В то же время, как указали в своей критической статье эксперты Общества специалистов доказательной медицины, в программе диспансеризации почему-то отсутствует скрининг на рак толстой кишки, который позволяет эффективно выявлять эти довольно распространенные опухоли, хорошо поддающиеся радикальному лечению, а также скрининг на рак шейки матки с помощью мазков по Папаниколау.

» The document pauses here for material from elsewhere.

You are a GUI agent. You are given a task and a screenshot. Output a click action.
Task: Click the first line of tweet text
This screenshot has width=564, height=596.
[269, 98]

Стоит также упомянуть о еще одном нововведении диспансеризации - определении холестерина липопротеидов низкой плотности (ХС ЛНП). Минздравсоцразвития России следовало бы знать о том, что в клинических лабораториях лечебных учреждений прямое определение ХС ЛНП, как правило, невозможно, в связи с чем российскими рекомендациями «Диагностика и коррекция нарушений липид-ного обмена с целью профилактики и лечения атеросклероза», как и аналогичными международными документами, рекомендуется определять концентрацию ХС ЛНП косвенным методом, т.е. путем ее расчета по формуле Фридвальда на основании уровней триглицеридов и холестерина липопротеидов высокой плотности (ХС ЛВП), определение которых вполне доступно в большинстве клинических лабораторий. Но вот незадача - определение концентрации ХС ЛВП диспансеризацией не предусмотрено!

Критика в адрес диспансеризации со стороны ученых неоднократно высказывалась и в СМИ, и в научно-медицинской литературе, однако Минздравсоцразвития остается глухим к их суждениям. Поэтому было бы интересно знать имена анонимных авторов этих программ диспансеризации. Ведь западные ученые считают за честь быть упомянутыми в составах экспертных советов по разработке своих национальных профилактических рекомендаций, а тут вдруг такая скромность!

Кто же изобрел этот велосипед с кривыми колесами? Закрадывается подозрение, что программы диспансеризации сочиняются какими-то министерскими клерками путем просмотра в Интернете прайс-листов частных клиник и выбора из них исследований с наиболее наукообразными, заманчивыми и увлекающими их министерское воображение названиями.

Впрочем, имеется и менее романтическое объяснение. Анализ СМИ показывает, что самым страшным смертным грехом при оценке руководством выполнения национальных проектов считается неполное освоение средств. Вот и осваивают.

Валерий АКСЁНОВ, кандидат медицинских наук, Оренбург.